(DATASET EXCERPTS Opens)

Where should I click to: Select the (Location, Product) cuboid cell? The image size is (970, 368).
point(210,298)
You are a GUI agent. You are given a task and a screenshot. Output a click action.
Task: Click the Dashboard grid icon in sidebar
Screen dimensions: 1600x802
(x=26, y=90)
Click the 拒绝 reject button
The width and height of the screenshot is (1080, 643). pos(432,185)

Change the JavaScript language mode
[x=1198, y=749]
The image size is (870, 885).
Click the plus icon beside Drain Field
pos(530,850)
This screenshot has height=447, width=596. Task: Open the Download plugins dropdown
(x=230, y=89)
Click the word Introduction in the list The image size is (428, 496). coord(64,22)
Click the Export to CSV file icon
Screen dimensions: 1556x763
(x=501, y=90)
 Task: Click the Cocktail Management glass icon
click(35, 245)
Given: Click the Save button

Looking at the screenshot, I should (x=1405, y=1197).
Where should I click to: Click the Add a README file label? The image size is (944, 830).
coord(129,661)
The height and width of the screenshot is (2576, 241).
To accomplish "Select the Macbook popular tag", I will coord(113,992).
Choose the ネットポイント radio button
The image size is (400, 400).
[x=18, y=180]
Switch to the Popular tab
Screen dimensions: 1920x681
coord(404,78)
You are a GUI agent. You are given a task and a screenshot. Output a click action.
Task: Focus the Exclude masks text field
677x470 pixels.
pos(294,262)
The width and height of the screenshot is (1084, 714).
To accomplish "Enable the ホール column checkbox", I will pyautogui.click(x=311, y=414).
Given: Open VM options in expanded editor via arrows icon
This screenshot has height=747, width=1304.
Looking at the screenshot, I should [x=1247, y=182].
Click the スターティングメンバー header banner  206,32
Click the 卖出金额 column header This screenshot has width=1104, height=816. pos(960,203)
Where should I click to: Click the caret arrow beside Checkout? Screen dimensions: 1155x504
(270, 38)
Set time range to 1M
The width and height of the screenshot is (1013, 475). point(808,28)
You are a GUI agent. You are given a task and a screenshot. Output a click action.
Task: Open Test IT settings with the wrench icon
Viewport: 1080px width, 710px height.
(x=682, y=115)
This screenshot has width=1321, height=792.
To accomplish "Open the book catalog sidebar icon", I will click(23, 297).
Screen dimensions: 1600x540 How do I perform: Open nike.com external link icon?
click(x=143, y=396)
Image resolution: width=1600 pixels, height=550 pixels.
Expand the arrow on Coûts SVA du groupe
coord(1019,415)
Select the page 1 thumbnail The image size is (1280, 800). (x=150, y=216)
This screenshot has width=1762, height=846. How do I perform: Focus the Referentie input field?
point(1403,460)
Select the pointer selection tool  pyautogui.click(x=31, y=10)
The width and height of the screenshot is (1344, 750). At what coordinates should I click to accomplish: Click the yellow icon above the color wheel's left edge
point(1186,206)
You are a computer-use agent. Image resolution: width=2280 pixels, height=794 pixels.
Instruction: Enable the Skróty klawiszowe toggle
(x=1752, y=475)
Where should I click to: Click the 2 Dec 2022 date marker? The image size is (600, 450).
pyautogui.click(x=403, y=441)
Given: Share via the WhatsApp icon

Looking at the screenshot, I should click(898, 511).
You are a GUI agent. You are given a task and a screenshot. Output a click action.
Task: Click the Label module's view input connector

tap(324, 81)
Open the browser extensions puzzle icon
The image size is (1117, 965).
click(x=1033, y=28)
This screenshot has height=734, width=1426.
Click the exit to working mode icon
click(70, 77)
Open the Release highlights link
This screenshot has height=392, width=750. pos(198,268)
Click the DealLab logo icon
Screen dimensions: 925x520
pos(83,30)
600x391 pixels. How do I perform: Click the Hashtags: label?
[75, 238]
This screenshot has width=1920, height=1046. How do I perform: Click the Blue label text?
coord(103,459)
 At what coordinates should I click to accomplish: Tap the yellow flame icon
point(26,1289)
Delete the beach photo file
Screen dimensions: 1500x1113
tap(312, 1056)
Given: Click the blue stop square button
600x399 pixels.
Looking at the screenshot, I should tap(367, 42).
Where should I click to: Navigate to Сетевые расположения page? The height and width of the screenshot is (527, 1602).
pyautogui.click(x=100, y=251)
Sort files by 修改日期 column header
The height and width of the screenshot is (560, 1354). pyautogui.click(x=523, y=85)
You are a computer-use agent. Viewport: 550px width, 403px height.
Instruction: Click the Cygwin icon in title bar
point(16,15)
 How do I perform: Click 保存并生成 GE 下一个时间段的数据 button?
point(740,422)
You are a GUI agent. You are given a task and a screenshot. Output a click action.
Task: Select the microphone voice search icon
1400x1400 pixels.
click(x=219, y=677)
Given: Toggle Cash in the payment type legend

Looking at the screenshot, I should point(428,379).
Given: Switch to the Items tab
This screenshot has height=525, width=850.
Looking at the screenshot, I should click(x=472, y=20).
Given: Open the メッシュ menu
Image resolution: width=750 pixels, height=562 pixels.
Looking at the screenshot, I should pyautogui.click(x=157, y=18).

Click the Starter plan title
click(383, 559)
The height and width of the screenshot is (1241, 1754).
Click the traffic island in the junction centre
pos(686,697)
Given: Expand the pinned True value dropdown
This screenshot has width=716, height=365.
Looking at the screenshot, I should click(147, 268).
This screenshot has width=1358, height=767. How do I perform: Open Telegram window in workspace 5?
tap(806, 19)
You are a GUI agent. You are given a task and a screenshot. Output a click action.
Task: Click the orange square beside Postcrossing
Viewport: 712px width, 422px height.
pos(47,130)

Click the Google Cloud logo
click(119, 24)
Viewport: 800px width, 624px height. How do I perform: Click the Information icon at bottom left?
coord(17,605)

(DATASET EXCERPTS Closes)

## THE TASK
Repeat the material above in full, quoting it exactly.

## SOLVED PROBLEM
Where should I click to: Select the (Location, Product) cuboid cell? The image size is (970, 368).
point(210,298)
You are a GUI agent. You are given a task and a screenshot. Output a click action.
Task: Click the Dashboard grid icon in sidebar
Screen dimensions: 1600x802
(x=26, y=90)
Click the 拒绝 reject button
The width and height of the screenshot is (1080, 643). pos(432,185)

Change the JavaScript language mode
[x=1198, y=749]
The image size is (870, 885).
Click the plus icon beside Drain Field
pos(530,850)
This screenshot has height=447, width=596. Task: Open the Download plugins dropdown
(x=230, y=89)
Click the word Introduction in the list The image size is (428, 496). coord(64,22)
Click the Export to CSV file icon
Screen dimensions: 1556x763
(x=501, y=90)
 Task: Click the Cocktail Management glass icon
click(35, 245)
Given: Click the Save button

Looking at the screenshot, I should (x=1405, y=1197).
Where should I click to: Click the Add a README file label? The image size is (944, 830).
coord(129,661)
The height and width of the screenshot is (2576, 241).
To accomplish "Select the Macbook popular tag", I will coord(113,992).
Choose the ネットポイント radio button
The image size is (400, 400).
[x=18, y=180]
Switch to the Popular tab
Screen dimensions: 1920x681
coord(404,78)
You are a GUI agent. You are given a task and a screenshot. Output a click action.
Task: Focus the Exclude masks text field
677x470 pixels.
pos(294,262)
The width and height of the screenshot is (1084, 714).
To accomplish "Enable the ホール column checkbox", I will pyautogui.click(x=311, y=414).
Given: Open VM options in expanded editor via arrows icon
This screenshot has height=747, width=1304.
Looking at the screenshot, I should [x=1247, y=182].
Click the スターティングメンバー header banner  206,32
Click the 卖出金额 column header This screenshot has width=1104, height=816. pos(960,203)
Where should I click to: Click the caret arrow beside Checkout? Screen dimensions: 1155x504
(270, 38)
Set time range to 1M
The width and height of the screenshot is (1013, 475). point(808,28)
You are a GUI agent. You are given a task and a screenshot. Output a click action.
Task: Open Test IT settings with the wrench icon
Viewport: 1080px width, 710px height.
(x=682, y=115)
This screenshot has width=1321, height=792.
To accomplish "Open the book catalog sidebar icon", I will click(23, 297).
Screen dimensions: 1600x540 How do I perform: Open nike.com external link icon?
click(x=143, y=396)
Image resolution: width=1600 pixels, height=550 pixels.
Expand the arrow on Coûts SVA du groupe
coord(1019,415)
Select the page 1 thumbnail The image size is (1280, 800). (x=150, y=216)
This screenshot has width=1762, height=846. How do I perform: Focus the Referentie input field?
point(1403,460)
Select the pointer selection tool  pyautogui.click(x=31, y=10)
The width and height of the screenshot is (1344, 750). At what coordinates should I click to accomplish: Click the yellow icon above the color wheel's left edge
point(1186,206)
You are a computer-use agent. Image resolution: width=2280 pixels, height=794 pixels.
Instruction: Enable the Skróty klawiszowe toggle
(x=1752, y=475)
Where should I click to: Click the 2 Dec 2022 date marker? The image size is (600, 450).
pyautogui.click(x=403, y=441)
Given: Share via the WhatsApp icon

Looking at the screenshot, I should click(898, 511).
You are a GUI agent. You are given a task and a screenshot. Output a click action.
Task: Click the Label module's view input connector

tap(324, 81)
Open the browser extensions puzzle icon
The image size is (1117, 965).
click(x=1033, y=28)
This screenshot has height=734, width=1426.
Click the exit to working mode icon
click(70, 77)
Open the Release highlights link
This screenshot has height=392, width=750. pos(198,268)
Click the DealLab logo icon
Screen dimensions: 925x520
pos(83,30)
600x391 pixels. How do I perform: Click the Hashtags: label?
[75, 238]
This screenshot has width=1920, height=1046. How do I perform: Click the Blue label text?
coord(103,459)
 At what coordinates should I click to accomplish: Tap the yellow flame icon
point(26,1289)
Delete the beach photo file
Screen dimensions: 1500x1113
tap(312, 1056)
Given: Click the blue stop square button
600x399 pixels.
Looking at the screenshot, I should tap(367, 42).
Where should I click to: Navigate to Сетевые расположения page? The height and width of the screenshot is (527, 1602).
pyautogui.click(x=100, y=251)
Sort files by 修改日期 column header
The height and width of the screenshot is (560, 1354). pyautogui.click(x=523, y=85)
You are a computer-use agent. Viewport: 550px width, 403px height.
Instruction: Click the Cygwin icon in title bar
point(16,15)
 How do I perform: Click 保存并生成 GE 下一个时间段的数据 button?
point(740,422)
You are a GUI agent. You are given a task and a screenshot. Output a click action.
Task: Select the microphone voice search icon
1400x1400 pixels.
click(x=219, y=677)
Given: Toggle Cash in the payment type legend

Looking at the screenshot, I should point(428,379).
Given: Switch to the Items tab
This screenshot has height=525, width=850.
Looking at the screenshot, I should click(x=472, y=20).
Given: Open the メッシュ menu
Image resolution: width=750 pixels, height=562 pixels.
Looking at the screenshot, I should pyautogui.click(x=157, y=18).

Click the Starter plan title
click(383, 559)
The height and width of the screenshot is (1241, 1754).
Click the traffic island in the junction centre
pos(686,697)
Given: Expand the pinned True value dropdown
This screenshot has width=716, height=365.
Looking at the screenshot, I should click(147, 268).
This screenshot has width=1358, height=767. How do I perform: Open Telegram window in workspace 5?
tap(806, 19)
You are a GUI agent. You are given a task and a screenshot. Output a click action.
Task: Click the orange square beside Postcrossing
Viewport: 712px width, 422px height.
pos(47,130)

Click the Google Cloud logo
click(119, 24)
Viewport: 800px width, 624px height. How do I perform: Click the Information icon at bottom left?
coord(17,605)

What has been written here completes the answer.